According to Roland Walter who wrote “Pan-American (Re)Visions: Magical Realism and Amerindian Cultures in Susan Power's The Grass Dancer, Gioconda Belli' s La Mujer Habitada, Linda Hogan's Power, and Mario Vargas Llosa's El Hablador,” “Magical realism realizes the hybridization of the natural and the supernatural by focusing on specific histori- cal moments in order to problematize present-day disjunctive reali- ties” (Walter 66). When Margaret Many Wounds passes away in 1969, Harley Wind Soldier witnesses through a television screen his grandmother's spirit dancing on the moon while Neil Armstrong and Edwin Aldrin first set foot on its surface. Margaret Many Wounds’ spirit calls out to her grandson, “Look at me, look at the magic. There is still magic in the world” (Power 121).

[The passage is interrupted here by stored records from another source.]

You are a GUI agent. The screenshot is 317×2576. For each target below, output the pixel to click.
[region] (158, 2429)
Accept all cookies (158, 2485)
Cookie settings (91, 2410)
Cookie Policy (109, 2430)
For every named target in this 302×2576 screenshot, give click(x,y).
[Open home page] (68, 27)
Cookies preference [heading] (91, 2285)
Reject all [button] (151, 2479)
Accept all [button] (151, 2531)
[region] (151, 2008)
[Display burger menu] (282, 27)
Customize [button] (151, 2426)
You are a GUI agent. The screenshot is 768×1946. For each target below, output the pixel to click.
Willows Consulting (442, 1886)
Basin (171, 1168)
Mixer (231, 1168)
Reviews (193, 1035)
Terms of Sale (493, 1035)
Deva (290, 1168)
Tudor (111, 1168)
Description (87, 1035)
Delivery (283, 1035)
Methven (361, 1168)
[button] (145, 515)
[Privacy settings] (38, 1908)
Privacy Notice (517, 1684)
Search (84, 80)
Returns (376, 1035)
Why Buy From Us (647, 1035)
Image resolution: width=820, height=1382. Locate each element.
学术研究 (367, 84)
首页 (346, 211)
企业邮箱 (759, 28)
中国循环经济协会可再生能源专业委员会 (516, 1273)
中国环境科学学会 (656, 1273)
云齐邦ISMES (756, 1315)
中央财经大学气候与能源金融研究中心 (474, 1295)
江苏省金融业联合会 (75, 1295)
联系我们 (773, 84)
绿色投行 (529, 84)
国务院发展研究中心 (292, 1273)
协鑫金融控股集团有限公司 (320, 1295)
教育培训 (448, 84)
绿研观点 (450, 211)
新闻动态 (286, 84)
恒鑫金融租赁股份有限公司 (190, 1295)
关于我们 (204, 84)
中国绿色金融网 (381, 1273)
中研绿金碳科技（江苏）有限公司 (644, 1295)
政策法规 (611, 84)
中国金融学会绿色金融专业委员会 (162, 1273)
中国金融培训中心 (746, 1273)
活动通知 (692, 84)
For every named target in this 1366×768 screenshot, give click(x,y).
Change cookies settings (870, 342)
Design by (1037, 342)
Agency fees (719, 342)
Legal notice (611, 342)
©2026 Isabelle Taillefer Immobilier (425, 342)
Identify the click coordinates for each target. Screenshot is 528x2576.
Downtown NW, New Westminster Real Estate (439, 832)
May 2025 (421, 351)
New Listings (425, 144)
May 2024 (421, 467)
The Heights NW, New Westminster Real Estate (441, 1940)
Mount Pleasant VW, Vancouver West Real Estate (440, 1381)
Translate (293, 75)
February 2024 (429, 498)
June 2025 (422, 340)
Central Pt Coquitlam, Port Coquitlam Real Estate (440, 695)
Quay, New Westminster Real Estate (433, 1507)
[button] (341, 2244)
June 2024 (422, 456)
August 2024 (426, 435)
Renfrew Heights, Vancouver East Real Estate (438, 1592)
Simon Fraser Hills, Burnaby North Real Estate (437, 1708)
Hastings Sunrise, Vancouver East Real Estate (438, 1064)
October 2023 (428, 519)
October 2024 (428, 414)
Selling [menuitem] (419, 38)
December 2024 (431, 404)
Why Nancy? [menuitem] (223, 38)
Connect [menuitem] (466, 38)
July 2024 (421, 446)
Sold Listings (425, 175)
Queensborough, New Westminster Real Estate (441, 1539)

Susan Power herself does not classify The Grass Dancer as a piece of magical realism. From her Voices from the Gaps interview with Shari Oslos, Power states in regard to her work: "I really feel that given the culture I was raised in, this is not magical realism, this is actual reality to me. It might not be another culture's reality but it is not a literary strategy for me. I'm really writing character's reality. It never offends me when critics characterize it that way because I understand where that's coming from. It's their cultural interpretation. But I think it's a mislabeling so whenever I get the chance to talk about it I always mention that."

=== Traditions ===
The Grass Dancer often describes a Yuwipi ceremony where tribe members gather together to call on the spirits for answers. An example of this ceremony happens in chapter 3 when Archie Iron Necklace has a dream about a medicine hole. During the Yuwipi ceremony, the spirits of Sioux ancestors guide the tribe members on a vision where Archie Iron Necklace, Herod Small War, Frank Pipe, and Harley Wind Soldier appear as young Sioux Indians riding their horses on the plain in the year 1877. On this day, one year after the Custer battle, four young warriors were trapped in the valley by white soldiers out for revenge. They prevented the warriors from escaping the valley, forcing their horses to die of starvation. When the soldiers discovered the corpses of the horses, the young warriors seemed to have vanished. The Yuwipi vision revealed how the four warriors managed to escape. The earth opened a hole and the four men were able to escape. (Power 85).

==Background==
The Grass Dancer was written in two and a half years, with half of the book written in the last eight weeks of the deadline.
The chapter titled "Medicine Hole" is inspired by a real life experience involving Power at the age of fourteen years old and her mother and two aunts, searching for a medicine hole in North Dakota. In an interview with Shari Oslos from Voices from the Gaps, author Susan Power discusses her take on the critics reaction to The Grass Dancer. She reminds her readers that the culture told in the plot is her reality. A lot of people who have read the novel has been said to be drawn to her "magical realism." But in fact, Power ensures that this was not her literary strategy. In an interview with Emerson College, Susan Power talks about her early ambitions to become a writer. "I've been writing all my life, even before I could read I filled pages with the letters I knew from the Alphabet song, and would seek out my parents, hold up the nonsense paper and declare, "This is what I wrote!," then I would tell them whatever story I concocted on the fly."

==Critical reception==

The novel received the 1995 Hemingway Foundation/PEN Award. Terri Windling selected it as one of the best fantasy books of 1994, as well as the best fantasy first novel, describing it as "a fine work of American magical realism . . . a richly mythical novel.".

==Audiobook==
The author Susan Power herself narrates the audiobook for The Grass Dancer.